Supplied material —

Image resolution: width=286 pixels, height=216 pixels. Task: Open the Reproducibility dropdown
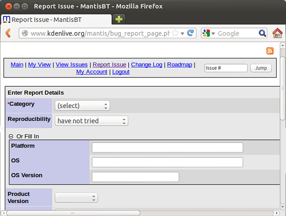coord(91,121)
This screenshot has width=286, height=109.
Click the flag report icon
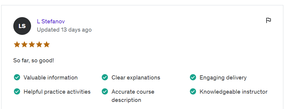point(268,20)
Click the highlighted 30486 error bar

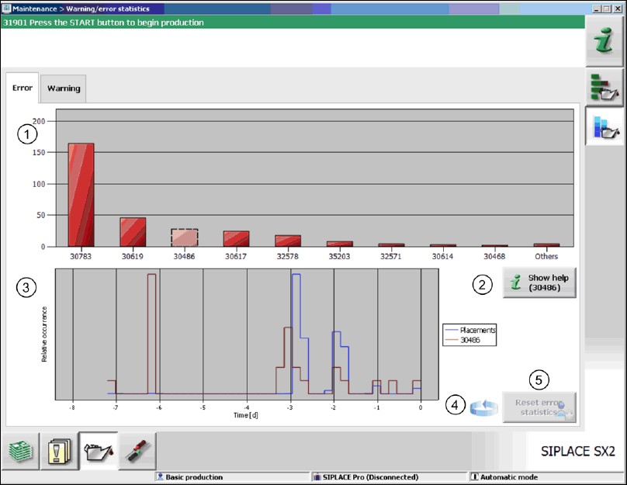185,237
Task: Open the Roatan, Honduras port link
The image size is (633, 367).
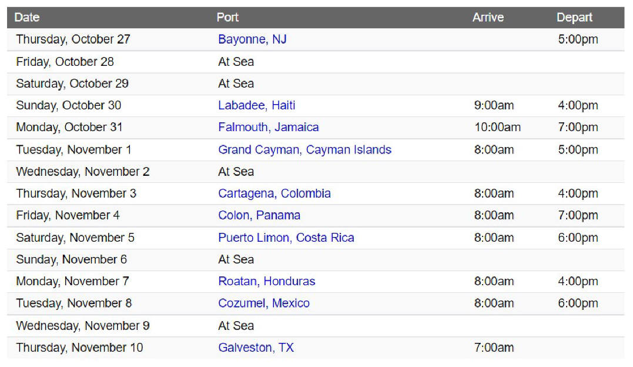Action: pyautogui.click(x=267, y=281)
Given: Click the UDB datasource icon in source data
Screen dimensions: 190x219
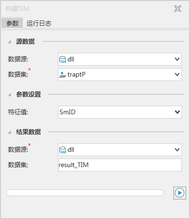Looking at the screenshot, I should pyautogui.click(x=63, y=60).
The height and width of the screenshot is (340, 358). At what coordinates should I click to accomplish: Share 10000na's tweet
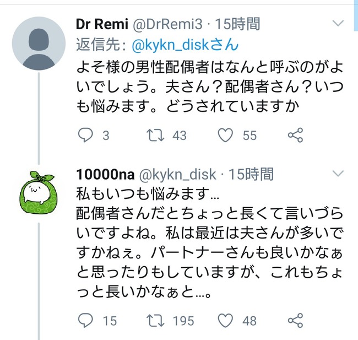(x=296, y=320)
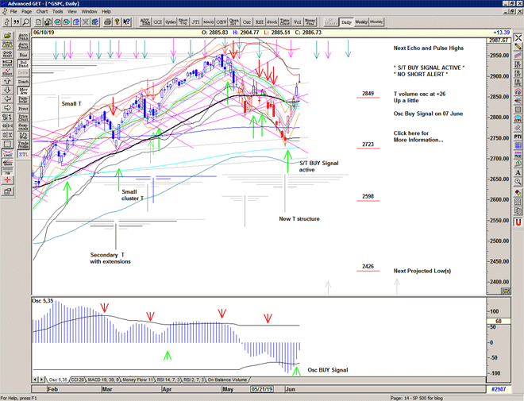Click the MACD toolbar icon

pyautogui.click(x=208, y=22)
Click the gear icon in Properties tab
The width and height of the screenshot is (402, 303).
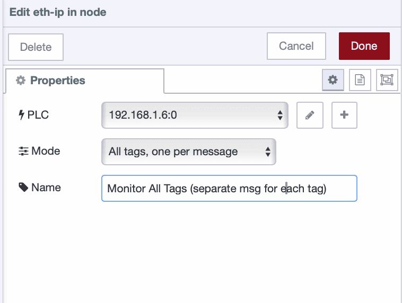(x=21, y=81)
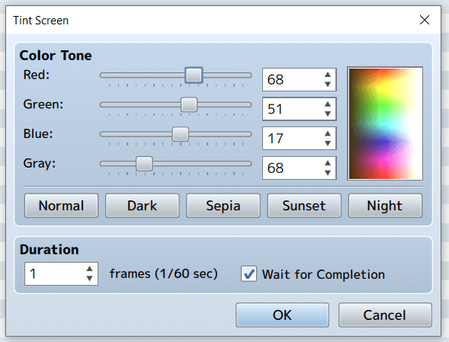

Directions — Repeat the records word for word and drop any pictures.

Result for this exercise —
Image resolution: width=286 pixels, height=216 pixels. Task: Open the Reproducibility dropdown
coord(91,121)
This screenshot has width=286, height=109.
Click the flag report icon
point(268,20)
Click the highlighted 30486 error bar

185,237
Task: Open the Roatan, Honduras port link
The image size is (633, 367).
Action: pyautogui.click(x=267, y=281)
Given: Click the UDB datasource icon in source data
Screen dimensions: 190x219
Looking at the screenshot, I should pyautogui.click(x=63, y=60).
The height and width of the screenshot is (340, 358). At what coordinates should I click to accomplish: Share 10000na's tweet
(x=296, y=320)
Click the MACD toolbar icon

pyautogui.click(x=208, y=22)
Click the gear icon in Properties tab
The width and height of the screenshot is (402, 303).
(x=21, y=81)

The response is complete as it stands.